ある行動で、どのような気持ちになるかを「実況中継のように再現してもらう」(p120、184、202-203)。
この方法だと、よく行う「そうするとどんな気持ちになるんですか」というやや抽象的な質問よりも、”どの時点で”、”どんなことが”、”どのような気持ち”を引き起こすか、具体的に把握できそう。
これも面白い。明日からやりたい。
また、代替行動で100%満足できない場合。
これはよくある臨床的な問題で、代替行動を提案しても「そんなことでは代わりにならない」と言われてしまうことは、臨床家なら一度や二度ならず経験していると思う。

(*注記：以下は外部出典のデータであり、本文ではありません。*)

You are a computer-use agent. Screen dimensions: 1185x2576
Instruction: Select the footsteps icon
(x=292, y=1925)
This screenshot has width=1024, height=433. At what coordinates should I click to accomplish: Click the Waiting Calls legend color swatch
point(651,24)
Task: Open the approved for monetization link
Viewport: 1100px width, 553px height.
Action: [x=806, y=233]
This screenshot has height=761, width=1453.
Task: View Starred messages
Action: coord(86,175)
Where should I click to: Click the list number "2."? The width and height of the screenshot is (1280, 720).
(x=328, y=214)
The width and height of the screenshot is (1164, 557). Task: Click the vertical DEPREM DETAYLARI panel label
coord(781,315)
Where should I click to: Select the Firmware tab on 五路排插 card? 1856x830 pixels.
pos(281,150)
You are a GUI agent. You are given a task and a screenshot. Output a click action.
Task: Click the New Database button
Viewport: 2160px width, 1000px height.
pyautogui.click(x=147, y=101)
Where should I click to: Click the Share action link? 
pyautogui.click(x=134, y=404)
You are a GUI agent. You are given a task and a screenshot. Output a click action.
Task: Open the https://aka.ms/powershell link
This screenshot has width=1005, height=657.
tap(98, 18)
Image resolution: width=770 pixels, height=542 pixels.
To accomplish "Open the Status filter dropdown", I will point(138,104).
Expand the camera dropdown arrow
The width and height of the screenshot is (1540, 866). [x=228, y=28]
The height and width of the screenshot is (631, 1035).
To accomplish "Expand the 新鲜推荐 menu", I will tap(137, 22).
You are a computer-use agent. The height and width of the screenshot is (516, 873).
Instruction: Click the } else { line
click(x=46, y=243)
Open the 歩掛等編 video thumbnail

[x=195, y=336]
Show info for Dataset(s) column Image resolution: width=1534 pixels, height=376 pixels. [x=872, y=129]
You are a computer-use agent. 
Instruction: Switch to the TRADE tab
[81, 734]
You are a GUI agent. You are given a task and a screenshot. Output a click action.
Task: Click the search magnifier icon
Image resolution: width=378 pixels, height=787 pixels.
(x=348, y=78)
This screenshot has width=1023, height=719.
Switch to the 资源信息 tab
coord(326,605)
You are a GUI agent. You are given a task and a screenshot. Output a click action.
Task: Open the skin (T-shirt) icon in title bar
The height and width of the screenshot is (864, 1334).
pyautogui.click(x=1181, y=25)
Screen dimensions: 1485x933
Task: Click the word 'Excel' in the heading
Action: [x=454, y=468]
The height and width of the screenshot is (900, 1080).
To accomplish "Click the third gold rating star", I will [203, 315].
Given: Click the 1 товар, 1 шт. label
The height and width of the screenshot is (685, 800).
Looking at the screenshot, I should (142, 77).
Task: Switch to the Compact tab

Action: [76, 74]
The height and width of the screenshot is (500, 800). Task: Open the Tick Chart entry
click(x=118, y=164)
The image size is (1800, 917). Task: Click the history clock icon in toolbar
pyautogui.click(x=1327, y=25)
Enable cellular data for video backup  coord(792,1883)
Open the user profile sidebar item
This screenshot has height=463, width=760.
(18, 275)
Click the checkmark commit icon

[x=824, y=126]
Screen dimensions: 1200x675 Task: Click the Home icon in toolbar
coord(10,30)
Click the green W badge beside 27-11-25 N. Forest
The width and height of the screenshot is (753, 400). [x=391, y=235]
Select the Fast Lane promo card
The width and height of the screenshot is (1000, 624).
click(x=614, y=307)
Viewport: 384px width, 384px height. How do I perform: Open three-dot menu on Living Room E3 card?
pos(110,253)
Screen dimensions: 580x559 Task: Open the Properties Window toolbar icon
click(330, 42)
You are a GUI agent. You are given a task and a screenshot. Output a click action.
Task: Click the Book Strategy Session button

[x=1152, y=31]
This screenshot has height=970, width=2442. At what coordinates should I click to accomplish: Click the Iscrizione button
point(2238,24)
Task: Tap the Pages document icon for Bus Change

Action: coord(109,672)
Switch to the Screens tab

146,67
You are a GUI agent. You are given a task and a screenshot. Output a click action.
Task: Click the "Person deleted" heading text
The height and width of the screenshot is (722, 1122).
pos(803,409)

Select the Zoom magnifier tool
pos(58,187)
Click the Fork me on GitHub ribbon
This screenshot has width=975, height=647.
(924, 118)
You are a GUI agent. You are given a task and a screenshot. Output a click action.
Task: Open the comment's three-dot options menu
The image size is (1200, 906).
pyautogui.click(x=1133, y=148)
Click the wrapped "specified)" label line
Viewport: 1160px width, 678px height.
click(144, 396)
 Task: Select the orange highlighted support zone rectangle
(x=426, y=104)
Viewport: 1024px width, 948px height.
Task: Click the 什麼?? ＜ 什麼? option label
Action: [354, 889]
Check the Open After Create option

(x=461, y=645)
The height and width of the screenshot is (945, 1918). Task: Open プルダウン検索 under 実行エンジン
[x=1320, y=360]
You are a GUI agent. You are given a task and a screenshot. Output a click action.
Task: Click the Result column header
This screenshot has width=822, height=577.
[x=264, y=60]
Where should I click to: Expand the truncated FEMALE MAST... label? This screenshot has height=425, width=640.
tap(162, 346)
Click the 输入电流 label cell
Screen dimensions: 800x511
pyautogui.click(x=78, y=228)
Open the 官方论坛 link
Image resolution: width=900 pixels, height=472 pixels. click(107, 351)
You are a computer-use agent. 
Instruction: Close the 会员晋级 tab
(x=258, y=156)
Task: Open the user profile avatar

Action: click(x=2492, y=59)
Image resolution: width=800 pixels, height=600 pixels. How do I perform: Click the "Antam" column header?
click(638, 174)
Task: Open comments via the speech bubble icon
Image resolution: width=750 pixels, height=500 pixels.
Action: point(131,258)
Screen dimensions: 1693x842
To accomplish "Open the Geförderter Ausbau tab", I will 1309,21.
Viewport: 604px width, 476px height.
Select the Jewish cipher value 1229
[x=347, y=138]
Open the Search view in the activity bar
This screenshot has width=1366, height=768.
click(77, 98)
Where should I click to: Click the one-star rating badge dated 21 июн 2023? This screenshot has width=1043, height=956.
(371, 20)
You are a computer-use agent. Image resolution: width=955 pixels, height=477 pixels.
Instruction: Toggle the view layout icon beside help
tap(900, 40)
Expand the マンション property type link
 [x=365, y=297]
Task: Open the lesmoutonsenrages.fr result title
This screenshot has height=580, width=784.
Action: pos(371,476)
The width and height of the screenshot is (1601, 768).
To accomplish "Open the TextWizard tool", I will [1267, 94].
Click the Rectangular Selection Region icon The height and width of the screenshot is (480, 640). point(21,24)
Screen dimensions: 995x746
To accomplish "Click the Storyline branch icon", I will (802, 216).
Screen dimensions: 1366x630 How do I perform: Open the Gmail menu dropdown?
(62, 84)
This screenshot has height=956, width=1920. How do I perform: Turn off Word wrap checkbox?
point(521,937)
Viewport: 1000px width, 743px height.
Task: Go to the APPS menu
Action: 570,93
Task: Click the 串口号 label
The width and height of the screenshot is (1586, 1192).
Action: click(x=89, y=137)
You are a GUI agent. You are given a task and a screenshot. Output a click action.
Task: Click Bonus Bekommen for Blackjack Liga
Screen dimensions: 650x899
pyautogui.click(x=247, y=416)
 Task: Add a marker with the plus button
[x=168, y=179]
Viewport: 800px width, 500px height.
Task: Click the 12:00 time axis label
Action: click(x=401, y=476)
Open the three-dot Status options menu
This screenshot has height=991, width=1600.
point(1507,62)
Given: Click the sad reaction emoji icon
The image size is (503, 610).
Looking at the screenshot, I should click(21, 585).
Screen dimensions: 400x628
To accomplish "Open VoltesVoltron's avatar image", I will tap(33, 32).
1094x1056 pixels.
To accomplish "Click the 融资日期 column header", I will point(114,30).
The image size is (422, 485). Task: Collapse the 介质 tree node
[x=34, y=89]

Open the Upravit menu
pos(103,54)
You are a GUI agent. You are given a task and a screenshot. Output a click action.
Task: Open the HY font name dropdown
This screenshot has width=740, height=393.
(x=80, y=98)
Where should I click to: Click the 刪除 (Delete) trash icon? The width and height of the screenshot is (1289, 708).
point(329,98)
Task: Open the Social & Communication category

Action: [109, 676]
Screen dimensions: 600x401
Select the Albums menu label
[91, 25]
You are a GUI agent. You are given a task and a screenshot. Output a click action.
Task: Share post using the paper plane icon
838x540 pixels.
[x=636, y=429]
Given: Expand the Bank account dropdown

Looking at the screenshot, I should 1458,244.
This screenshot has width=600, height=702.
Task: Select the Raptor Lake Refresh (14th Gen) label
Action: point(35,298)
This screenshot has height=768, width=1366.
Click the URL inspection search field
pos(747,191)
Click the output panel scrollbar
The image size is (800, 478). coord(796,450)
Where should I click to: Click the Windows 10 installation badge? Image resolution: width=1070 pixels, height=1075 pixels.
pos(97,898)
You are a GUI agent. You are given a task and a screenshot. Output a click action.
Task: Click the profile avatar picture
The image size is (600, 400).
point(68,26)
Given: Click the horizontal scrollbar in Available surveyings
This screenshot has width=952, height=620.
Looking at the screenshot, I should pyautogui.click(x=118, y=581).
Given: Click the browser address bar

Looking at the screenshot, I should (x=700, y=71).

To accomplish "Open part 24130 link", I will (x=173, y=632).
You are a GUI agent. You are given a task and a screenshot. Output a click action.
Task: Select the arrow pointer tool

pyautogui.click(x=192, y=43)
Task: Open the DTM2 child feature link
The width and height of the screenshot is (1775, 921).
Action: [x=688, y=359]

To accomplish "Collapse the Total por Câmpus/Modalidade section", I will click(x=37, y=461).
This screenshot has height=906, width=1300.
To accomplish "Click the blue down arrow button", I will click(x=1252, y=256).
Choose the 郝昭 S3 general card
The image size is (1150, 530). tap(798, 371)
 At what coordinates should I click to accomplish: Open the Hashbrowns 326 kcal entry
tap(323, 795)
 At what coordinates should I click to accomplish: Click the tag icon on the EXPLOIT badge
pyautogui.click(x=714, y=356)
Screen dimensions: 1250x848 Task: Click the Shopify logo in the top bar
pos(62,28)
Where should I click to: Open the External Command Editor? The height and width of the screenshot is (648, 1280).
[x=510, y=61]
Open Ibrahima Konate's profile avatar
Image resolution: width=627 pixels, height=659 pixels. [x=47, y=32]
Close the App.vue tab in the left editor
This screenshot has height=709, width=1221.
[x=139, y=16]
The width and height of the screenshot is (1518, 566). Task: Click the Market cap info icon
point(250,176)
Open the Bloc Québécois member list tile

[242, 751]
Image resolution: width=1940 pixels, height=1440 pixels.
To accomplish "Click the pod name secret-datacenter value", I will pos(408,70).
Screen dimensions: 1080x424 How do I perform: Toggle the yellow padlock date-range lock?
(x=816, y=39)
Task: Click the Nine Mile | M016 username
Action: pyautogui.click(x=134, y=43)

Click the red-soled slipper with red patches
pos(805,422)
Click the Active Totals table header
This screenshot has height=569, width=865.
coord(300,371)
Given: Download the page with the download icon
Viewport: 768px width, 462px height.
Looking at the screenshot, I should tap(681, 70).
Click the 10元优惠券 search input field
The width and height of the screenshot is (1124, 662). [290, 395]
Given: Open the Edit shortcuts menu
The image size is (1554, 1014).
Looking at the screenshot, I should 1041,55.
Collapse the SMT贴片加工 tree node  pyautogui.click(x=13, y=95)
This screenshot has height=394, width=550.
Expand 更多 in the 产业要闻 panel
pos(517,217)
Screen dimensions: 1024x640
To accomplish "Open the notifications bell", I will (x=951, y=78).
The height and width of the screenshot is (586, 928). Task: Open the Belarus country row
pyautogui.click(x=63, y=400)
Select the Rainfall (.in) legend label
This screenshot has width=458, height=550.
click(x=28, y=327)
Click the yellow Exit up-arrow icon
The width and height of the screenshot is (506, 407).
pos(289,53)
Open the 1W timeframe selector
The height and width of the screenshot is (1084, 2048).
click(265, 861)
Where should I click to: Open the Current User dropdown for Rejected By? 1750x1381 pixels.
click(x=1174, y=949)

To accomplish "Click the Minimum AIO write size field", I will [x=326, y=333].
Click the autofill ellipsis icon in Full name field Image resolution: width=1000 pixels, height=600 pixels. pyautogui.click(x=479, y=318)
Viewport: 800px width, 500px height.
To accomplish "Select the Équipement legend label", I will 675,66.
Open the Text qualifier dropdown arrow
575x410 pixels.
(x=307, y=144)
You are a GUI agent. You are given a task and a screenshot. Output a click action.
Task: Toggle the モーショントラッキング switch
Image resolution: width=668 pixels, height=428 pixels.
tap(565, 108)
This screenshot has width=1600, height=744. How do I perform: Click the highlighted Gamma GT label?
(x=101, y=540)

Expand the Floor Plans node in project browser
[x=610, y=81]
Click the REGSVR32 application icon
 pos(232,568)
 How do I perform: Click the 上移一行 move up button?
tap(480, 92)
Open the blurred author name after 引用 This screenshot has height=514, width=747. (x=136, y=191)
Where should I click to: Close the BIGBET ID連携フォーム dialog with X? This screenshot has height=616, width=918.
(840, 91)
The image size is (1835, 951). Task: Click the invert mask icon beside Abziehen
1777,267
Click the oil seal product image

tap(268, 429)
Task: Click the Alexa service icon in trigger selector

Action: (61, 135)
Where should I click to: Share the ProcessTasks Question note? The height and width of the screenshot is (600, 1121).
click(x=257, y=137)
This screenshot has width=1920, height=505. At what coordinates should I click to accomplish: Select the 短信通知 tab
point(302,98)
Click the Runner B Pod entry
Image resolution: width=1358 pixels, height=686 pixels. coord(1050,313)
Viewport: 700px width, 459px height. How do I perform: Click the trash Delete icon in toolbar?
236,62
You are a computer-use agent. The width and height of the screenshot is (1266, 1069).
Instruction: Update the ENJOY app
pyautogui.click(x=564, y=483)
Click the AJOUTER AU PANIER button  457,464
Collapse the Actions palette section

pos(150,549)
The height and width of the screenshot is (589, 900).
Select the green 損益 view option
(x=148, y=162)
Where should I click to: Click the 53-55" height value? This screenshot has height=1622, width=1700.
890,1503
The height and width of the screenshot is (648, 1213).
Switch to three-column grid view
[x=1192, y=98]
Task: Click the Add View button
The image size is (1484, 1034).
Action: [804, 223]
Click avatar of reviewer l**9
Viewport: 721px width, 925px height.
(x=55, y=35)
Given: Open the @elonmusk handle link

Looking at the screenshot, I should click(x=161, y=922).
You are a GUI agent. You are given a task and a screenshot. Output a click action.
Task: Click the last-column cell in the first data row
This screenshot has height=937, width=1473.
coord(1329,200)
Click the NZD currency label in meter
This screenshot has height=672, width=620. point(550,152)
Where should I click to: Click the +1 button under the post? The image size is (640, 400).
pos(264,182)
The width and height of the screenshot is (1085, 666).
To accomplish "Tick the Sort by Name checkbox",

その場合、無理に100%代わりにならなくてもいいと考える。
最初は10%満足、次いで20%満足、次いで30%満足・・・と、一部でもいいから代替できるものを探していく。
何だったら100%代替できなくてもいい。
問題行動さえ消えてしまえばいいのだから(p121)。
目から鱗が落ちた。
重要なこと。
行動変容を促すと「今までのことは無駄だったのか」と患者さんは考えかねない。
その場合、「それまでのやり方が間違っていたのではなく、そのときの問題や状況とあっていなかっただけで、場合によってはその方法が適当なこともあるだろう」と説明すると注にある(p44)。
こういう大切なことが注に書かれているので、本はきちんと読まないといけない。
これまでの私なら、「これまでのことは無駄ではないです。無駄なことなんて一つもないと私は思っています。前のやりかたが失敗だったとか無駄だったなどではなくて、試行錯誤で色々な方法を試している途中なのだと思ってください」と説明していた。
私にとって「生きていて、これまでやってきたことに、無駄なものなど一つもない」というのは真実なので、本気でそう言っていたのだが、どことなく説教くさい。
「たまたま、あなたの状況にあっていなかっただけ」で「状況が違っていたら、うまくいったかもしれない」の方が、患者さんに希望を持たせる気がする。
今後、こういう説明もできるように、頭の中でシミュレートしておきたい。
勉強しなければいけないこと、頭に入れておくべきことがまだまだある。